◆ What you have to do ◆
The required result is an exact copy of every line from the one with "The height and" through the last line below, with the pictures left out.

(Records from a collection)
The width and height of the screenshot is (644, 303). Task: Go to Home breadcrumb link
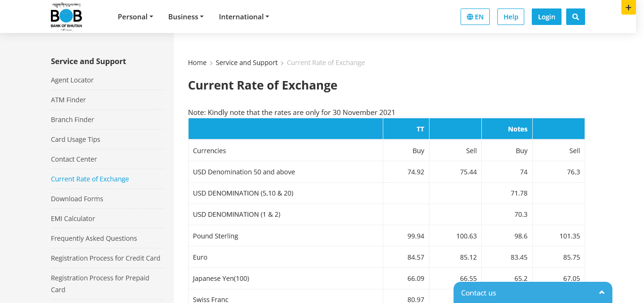(197, 63)
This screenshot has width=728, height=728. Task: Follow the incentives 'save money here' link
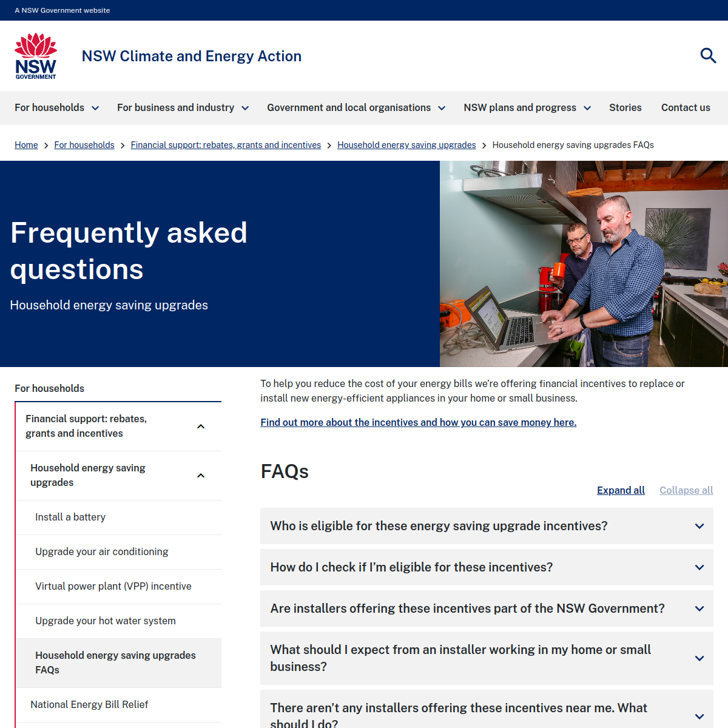click(x=418, y=422)
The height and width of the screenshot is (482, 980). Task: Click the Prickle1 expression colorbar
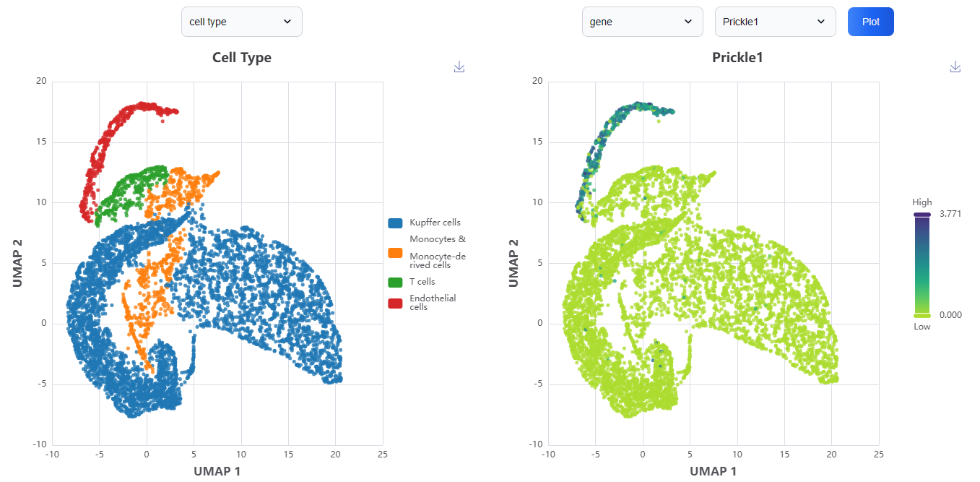point(922,264)
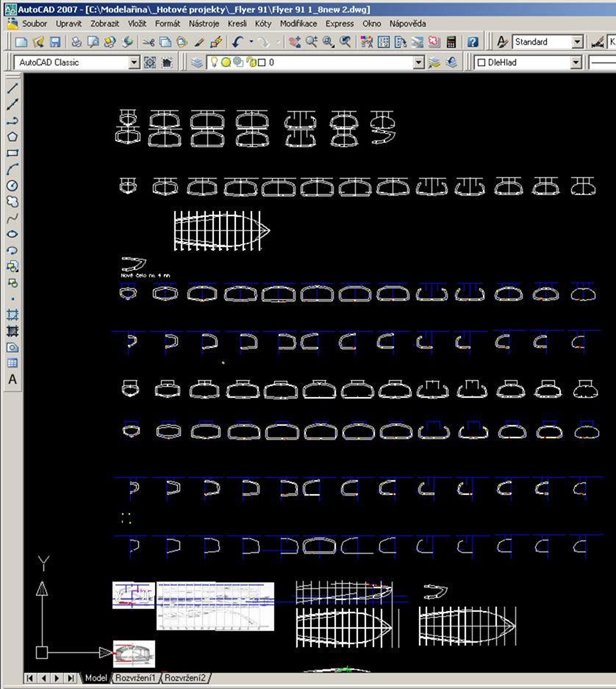Select the Line drawing tool
This screenshot has width=616, height=689.
pos(12,88)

◆ Answer to this problem ◆
The height and width of the screenshot is (482, 980). Task: Click the Prickle1 expression colorbar
point(922,264)
Select the Line drawing tool
This screenshot has width=616, height=689.
pos(12,88)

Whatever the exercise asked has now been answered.